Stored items
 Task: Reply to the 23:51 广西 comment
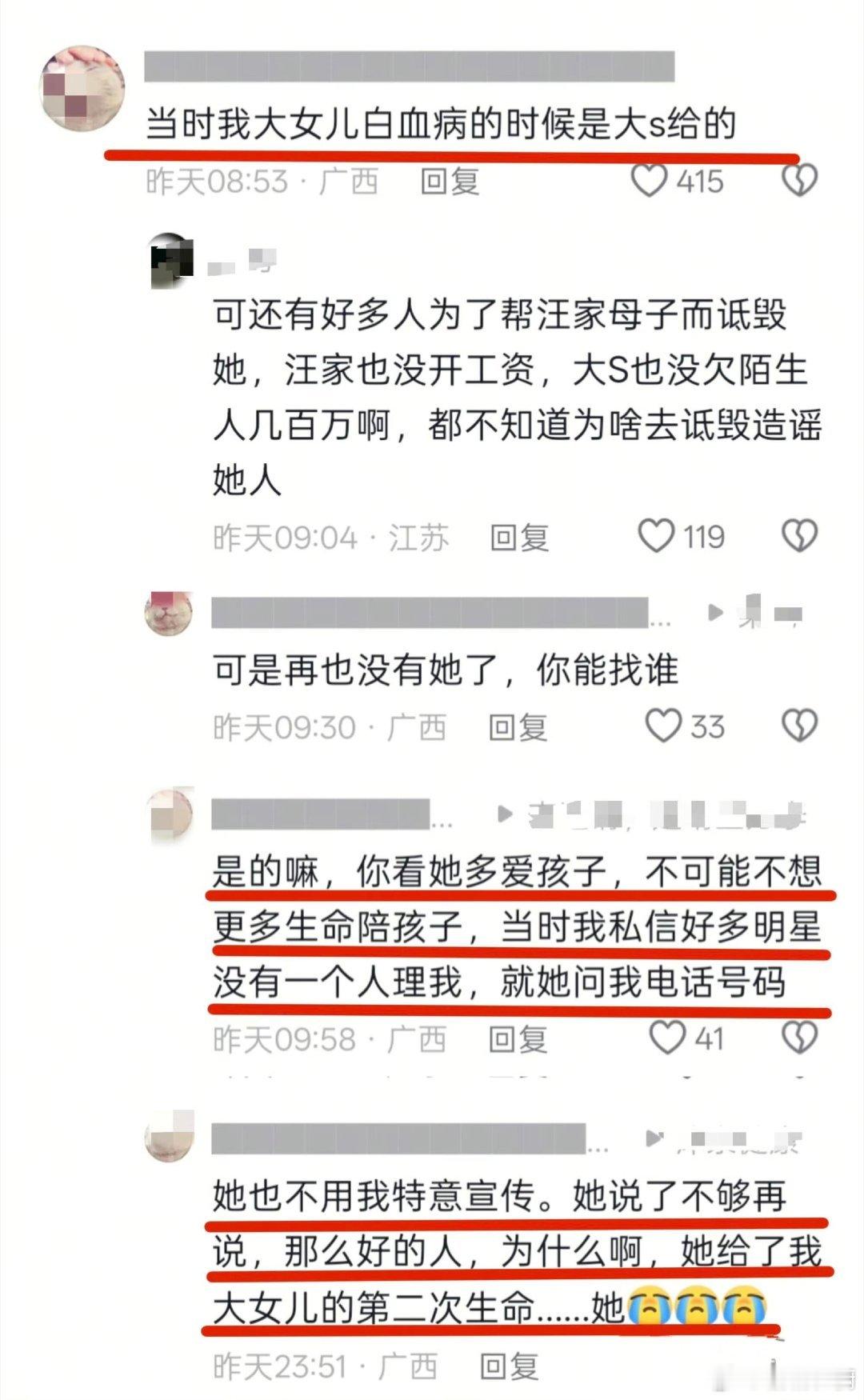pyautogui.click(x=510, y=1366)
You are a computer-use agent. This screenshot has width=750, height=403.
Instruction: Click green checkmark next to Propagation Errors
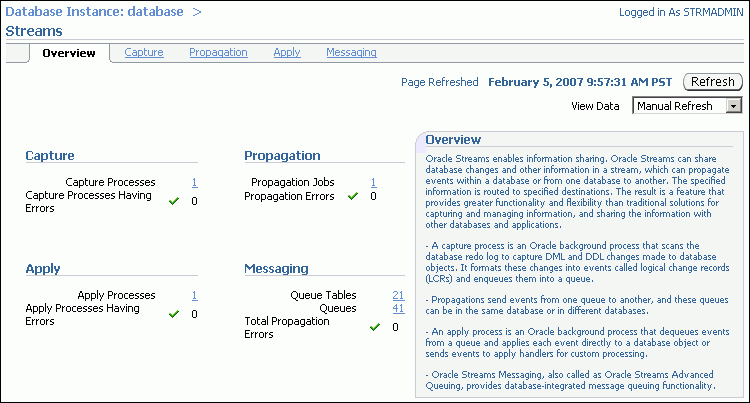click(x=353, y=196)
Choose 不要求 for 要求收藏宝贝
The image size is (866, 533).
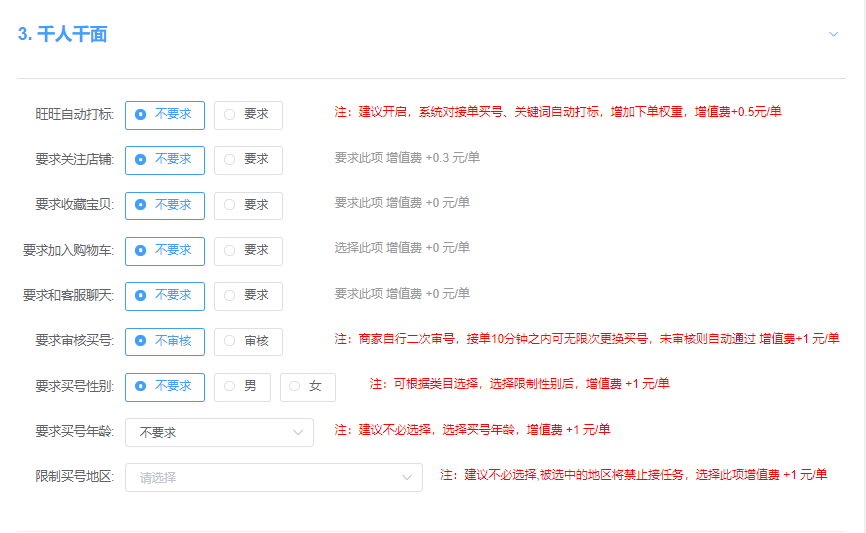click(165, 205)
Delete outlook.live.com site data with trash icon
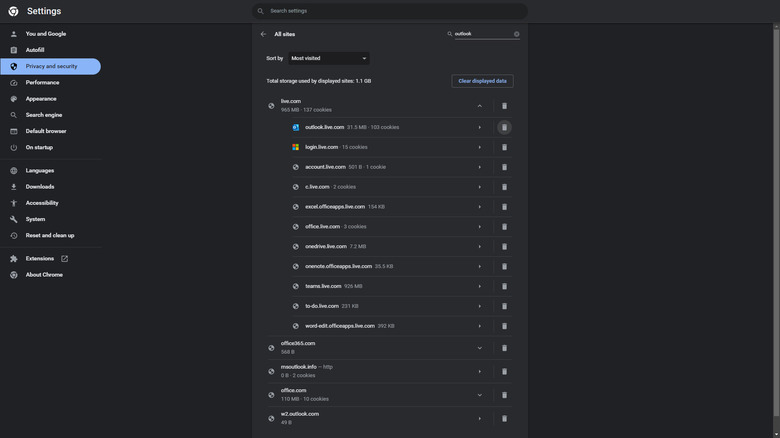The height and width of the screenshot is (438, 780). 504,127
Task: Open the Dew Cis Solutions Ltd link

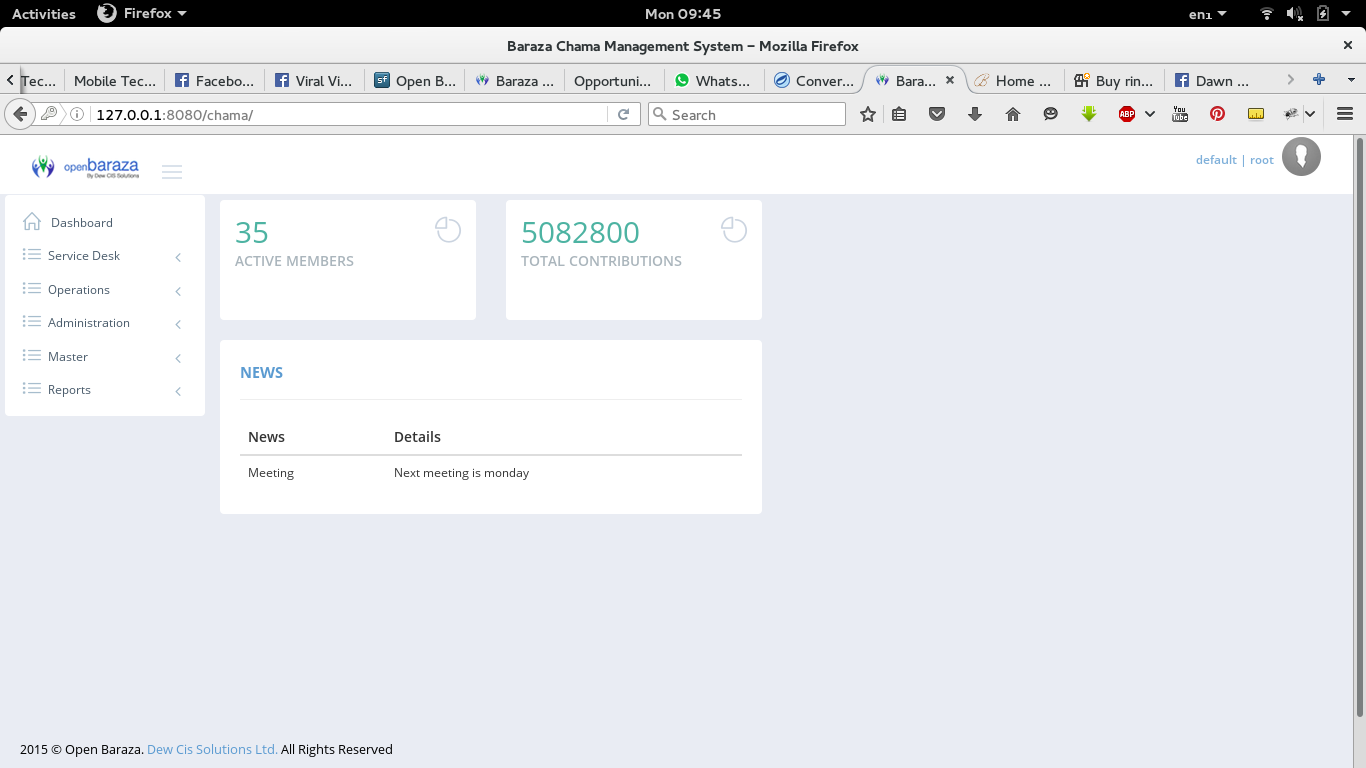Action: click(x=211, y=749)
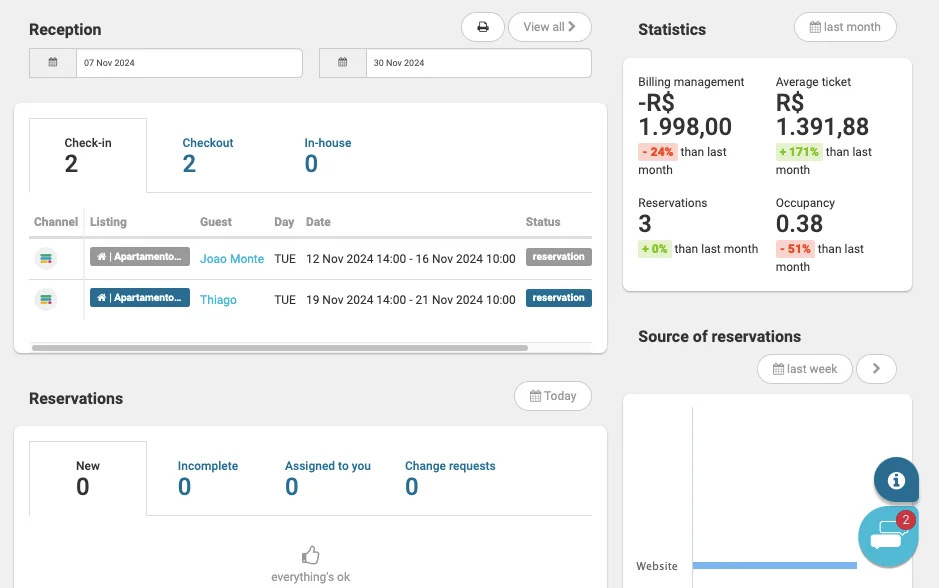Open the last week source period selector
Image resolution: width=939 pixels, height=588 pixels.
(805, 369)
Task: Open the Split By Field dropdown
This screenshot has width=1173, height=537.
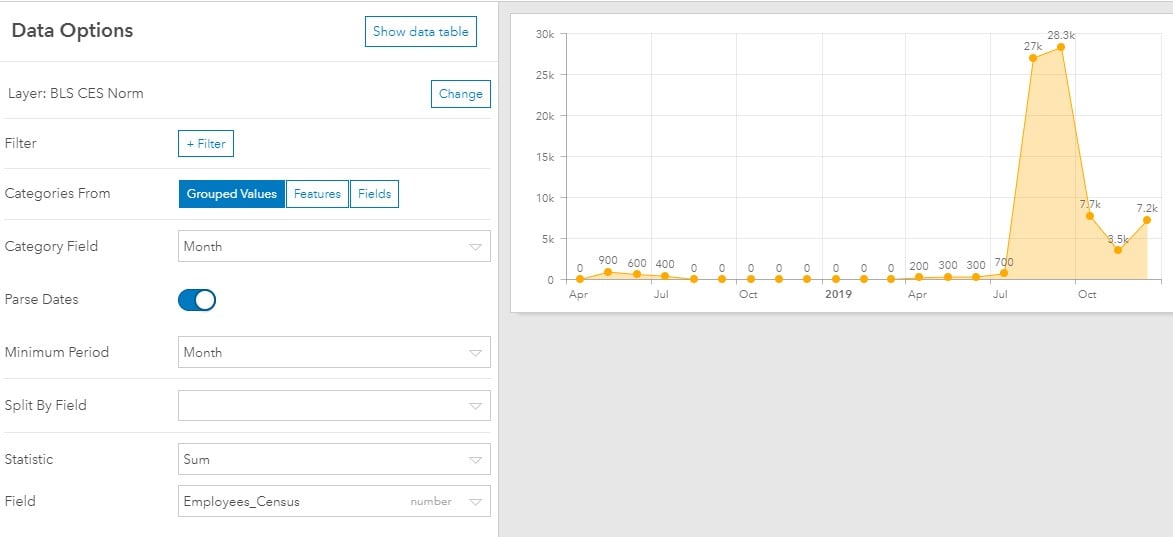Action: 334,405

PROBLEM. Reprint the data verbatim, pictures excluded.

OUTPUT BELOW.
 Task: Reply to the 23:51 广西 comment
pyautogui.click(x=510, y=1366)
You are a computer-use agent. This screenshot has width=750, height=403.
Instruction: Click green checkmark next to Propagation Errors
click(x=353, y=196)
Choose 不要求 for 要求收藏宝贝
The image size is (866, 533).
click(165, 205)
Delete outlook.live.com site data with trash icon
The height and width of the screenshot is (438, 780). 504,127
Task: Open the Dew Cis Solutions Ltd link

Action: click(x=211, y=749)
Open the last week source period selector
Image resolution: width=939 pixels, height=588 pixels.
(805, 369)
Task: Open the Split By Field dropdown
This screenshot has width=1173, height=537.
Action: 334,405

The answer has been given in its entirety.